TASK DIRECTIONS
Could you set down exactly the lines of the data below, starting at the one that holds "Image resolution: width=1422" and ending at the one that holds "Open 网上志愿填报(模拟演练)操作手册 link", both included, and only those?

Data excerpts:
------------------------------
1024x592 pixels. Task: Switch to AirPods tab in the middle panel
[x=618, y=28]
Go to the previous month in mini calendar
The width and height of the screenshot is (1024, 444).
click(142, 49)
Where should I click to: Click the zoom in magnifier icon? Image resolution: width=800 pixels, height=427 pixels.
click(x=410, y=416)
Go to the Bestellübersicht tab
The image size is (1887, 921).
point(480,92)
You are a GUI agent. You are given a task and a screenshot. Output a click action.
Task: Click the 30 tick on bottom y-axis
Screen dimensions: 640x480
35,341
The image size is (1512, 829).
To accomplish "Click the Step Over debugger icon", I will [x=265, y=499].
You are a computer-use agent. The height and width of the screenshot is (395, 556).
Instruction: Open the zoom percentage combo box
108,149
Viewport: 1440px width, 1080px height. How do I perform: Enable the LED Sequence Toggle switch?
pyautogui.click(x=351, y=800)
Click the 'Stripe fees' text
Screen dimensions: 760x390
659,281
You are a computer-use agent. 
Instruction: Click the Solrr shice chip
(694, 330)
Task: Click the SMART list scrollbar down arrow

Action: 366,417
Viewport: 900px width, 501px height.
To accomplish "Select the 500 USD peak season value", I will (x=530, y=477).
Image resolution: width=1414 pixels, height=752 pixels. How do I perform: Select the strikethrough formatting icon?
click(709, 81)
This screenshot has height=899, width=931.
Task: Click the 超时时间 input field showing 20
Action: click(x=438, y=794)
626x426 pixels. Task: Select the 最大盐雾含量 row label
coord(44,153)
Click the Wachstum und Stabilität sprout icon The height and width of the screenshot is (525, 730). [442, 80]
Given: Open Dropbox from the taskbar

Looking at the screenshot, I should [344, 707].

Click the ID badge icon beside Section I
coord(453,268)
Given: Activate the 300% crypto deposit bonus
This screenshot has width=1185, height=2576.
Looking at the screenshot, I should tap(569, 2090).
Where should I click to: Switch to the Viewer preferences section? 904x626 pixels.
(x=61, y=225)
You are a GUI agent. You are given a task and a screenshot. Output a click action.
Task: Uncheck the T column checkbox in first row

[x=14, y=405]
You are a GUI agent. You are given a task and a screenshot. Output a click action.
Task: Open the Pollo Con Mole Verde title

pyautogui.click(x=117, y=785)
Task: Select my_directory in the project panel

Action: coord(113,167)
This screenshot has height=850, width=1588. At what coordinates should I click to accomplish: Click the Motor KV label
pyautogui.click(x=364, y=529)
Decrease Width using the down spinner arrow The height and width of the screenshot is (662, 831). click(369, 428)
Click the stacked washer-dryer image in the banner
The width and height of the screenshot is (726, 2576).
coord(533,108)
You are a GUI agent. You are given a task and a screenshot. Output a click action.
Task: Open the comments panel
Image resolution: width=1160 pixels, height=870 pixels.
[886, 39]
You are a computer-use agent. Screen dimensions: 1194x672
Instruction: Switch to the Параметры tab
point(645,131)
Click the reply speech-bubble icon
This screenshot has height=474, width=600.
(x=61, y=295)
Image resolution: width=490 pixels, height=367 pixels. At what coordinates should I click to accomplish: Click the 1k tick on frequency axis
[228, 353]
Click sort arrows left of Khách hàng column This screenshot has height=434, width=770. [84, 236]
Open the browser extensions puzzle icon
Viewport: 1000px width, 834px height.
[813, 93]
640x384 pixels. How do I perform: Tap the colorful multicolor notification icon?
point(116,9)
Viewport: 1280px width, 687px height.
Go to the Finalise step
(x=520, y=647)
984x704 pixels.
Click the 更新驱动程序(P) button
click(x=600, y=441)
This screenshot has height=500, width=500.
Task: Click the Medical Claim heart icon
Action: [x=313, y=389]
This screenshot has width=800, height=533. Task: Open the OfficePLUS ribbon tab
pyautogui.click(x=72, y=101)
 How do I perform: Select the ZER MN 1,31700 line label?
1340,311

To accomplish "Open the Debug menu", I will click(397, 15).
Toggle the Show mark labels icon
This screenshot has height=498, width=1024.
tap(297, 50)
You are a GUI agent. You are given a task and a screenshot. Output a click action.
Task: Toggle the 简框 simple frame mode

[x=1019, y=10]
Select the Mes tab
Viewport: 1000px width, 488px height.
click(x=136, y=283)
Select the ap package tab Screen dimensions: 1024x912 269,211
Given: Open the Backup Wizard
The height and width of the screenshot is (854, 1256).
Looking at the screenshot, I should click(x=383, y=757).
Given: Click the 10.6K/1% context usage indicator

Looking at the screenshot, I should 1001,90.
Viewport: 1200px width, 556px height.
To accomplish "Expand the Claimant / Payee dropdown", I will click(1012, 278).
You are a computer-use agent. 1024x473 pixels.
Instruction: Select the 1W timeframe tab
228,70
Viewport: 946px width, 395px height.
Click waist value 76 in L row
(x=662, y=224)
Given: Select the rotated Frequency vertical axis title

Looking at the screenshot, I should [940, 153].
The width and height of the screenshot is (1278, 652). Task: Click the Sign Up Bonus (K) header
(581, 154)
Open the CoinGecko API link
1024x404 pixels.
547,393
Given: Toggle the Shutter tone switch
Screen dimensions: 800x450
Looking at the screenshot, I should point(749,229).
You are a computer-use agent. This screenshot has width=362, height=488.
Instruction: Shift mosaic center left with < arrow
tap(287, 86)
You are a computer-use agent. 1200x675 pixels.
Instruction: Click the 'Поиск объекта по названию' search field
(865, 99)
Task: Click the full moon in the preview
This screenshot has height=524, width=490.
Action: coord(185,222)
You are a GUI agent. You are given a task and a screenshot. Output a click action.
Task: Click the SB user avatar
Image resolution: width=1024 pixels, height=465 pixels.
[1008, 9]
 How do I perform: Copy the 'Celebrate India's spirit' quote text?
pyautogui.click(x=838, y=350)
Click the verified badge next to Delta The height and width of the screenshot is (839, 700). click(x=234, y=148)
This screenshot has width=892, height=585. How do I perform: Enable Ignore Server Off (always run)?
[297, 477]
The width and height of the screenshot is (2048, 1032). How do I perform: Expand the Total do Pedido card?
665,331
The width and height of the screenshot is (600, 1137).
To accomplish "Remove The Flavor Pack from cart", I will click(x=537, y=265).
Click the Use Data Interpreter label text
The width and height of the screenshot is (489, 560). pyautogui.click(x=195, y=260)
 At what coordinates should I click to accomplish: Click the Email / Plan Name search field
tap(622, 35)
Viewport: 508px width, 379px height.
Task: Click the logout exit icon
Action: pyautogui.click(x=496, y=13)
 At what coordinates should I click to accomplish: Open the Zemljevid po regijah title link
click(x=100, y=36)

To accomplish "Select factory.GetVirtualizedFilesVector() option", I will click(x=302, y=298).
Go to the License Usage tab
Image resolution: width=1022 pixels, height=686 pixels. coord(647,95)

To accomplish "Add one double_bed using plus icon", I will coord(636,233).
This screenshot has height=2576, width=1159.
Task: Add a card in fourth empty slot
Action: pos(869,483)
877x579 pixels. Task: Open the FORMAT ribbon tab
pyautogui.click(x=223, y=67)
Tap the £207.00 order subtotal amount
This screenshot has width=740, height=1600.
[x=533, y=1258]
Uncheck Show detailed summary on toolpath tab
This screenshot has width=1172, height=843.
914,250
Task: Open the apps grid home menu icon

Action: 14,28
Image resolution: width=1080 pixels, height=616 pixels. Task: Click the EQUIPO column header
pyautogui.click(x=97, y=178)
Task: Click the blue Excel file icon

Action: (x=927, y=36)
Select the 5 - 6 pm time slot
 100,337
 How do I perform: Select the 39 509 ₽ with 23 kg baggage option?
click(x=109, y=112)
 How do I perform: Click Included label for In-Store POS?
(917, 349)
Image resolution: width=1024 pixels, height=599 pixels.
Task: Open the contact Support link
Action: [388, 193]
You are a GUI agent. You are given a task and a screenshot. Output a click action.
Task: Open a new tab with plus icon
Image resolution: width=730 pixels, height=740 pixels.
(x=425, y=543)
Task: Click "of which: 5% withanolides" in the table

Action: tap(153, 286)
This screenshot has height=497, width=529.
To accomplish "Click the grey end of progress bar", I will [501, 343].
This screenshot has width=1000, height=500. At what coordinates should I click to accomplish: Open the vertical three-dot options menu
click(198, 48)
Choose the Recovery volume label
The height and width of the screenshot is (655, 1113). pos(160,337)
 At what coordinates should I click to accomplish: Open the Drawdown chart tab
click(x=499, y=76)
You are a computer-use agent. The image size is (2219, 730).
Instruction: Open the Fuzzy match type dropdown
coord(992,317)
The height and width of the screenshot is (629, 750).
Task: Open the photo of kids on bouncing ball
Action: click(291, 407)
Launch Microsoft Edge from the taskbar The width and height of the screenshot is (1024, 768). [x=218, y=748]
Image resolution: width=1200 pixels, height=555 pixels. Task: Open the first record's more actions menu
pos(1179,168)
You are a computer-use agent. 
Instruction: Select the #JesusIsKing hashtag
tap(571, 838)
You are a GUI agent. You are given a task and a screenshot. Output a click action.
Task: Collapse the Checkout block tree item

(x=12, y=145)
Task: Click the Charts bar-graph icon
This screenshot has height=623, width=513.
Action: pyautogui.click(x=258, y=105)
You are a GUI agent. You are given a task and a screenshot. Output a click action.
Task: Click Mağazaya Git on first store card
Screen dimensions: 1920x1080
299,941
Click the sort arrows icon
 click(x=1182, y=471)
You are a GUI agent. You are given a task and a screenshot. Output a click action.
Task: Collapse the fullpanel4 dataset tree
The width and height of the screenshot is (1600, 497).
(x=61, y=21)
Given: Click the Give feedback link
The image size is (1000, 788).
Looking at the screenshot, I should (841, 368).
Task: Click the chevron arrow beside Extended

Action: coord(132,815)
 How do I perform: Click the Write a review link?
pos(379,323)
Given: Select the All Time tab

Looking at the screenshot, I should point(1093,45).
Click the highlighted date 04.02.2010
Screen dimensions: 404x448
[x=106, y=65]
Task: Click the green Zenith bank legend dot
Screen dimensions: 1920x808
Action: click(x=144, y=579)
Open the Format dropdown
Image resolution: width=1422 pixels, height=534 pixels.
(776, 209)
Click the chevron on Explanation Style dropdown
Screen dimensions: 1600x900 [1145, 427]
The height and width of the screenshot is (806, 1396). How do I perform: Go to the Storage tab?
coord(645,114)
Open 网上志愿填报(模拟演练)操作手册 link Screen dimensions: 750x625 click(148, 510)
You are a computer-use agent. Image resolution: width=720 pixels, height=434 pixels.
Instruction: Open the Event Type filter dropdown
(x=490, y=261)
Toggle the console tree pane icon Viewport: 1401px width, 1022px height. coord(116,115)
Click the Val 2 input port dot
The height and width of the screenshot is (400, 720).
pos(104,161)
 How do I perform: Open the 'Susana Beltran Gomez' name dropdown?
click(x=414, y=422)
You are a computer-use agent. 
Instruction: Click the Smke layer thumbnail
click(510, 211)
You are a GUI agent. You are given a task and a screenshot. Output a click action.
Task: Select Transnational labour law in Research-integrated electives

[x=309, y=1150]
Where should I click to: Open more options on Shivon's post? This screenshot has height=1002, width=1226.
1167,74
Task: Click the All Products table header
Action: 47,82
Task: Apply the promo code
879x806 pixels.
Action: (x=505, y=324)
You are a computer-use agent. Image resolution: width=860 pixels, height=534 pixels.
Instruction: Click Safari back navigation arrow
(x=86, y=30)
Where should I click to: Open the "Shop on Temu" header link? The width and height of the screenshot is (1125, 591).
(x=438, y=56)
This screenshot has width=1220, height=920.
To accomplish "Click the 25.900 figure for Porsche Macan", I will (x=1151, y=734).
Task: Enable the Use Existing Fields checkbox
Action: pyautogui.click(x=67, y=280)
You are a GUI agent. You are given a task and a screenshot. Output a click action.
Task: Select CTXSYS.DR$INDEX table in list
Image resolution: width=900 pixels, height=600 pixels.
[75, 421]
------------------------------
OUTPUT
Image resolution: width=1422 pixels, height=534 pixels.
(776, 209)
Click the chevron on Explanation Style dropdown
Screen dimensions: 1600x900 [1145, 427]
The height and width of the screenshot is (806, 1396). How do I perform: Go to the Storage tab?
coord(645,114)
Open 网上志愿填报(模拟演练)操作手册 link Screen dimensions: 750x625 click(148, 510)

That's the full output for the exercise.